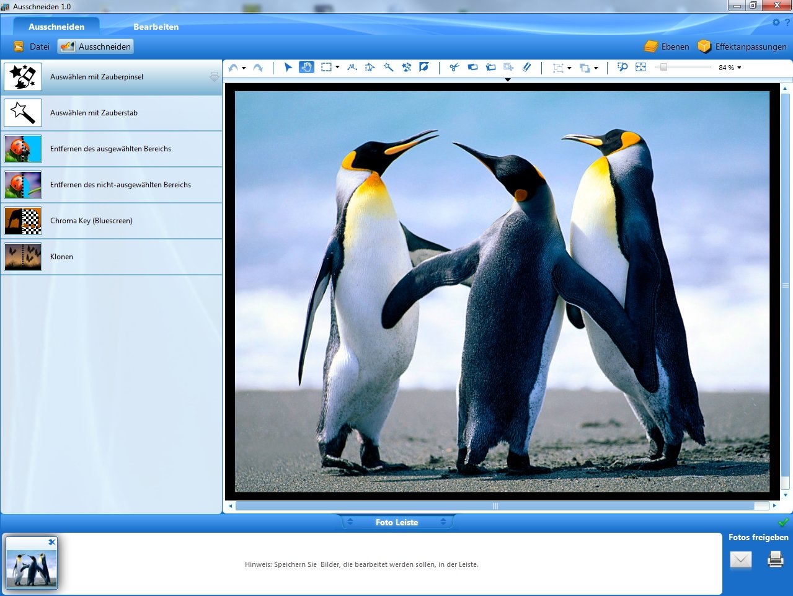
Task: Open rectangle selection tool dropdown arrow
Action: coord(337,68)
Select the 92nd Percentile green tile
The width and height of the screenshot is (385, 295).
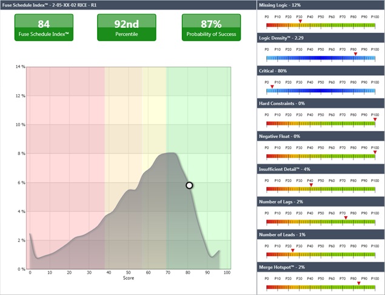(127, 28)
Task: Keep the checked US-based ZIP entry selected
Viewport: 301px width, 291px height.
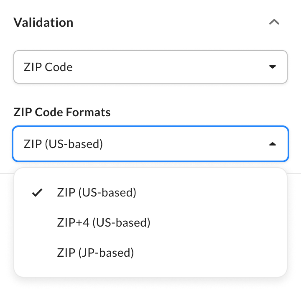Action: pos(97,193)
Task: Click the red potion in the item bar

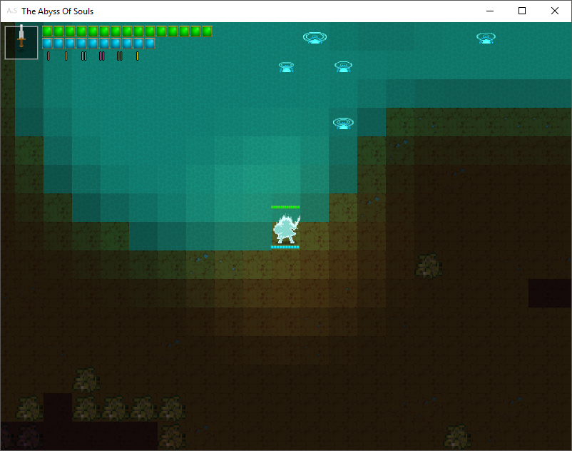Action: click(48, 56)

────────────────

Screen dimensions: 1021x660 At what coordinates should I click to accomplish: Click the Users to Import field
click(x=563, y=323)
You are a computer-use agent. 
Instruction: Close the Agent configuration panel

────────────────

Do this ▸ Extract every line above that contains the string "width", and copy each one unchanged.

Exercise solution ▸
The width and height of the screenshot is (385, 295).
Viewport: 301px width, 291px height.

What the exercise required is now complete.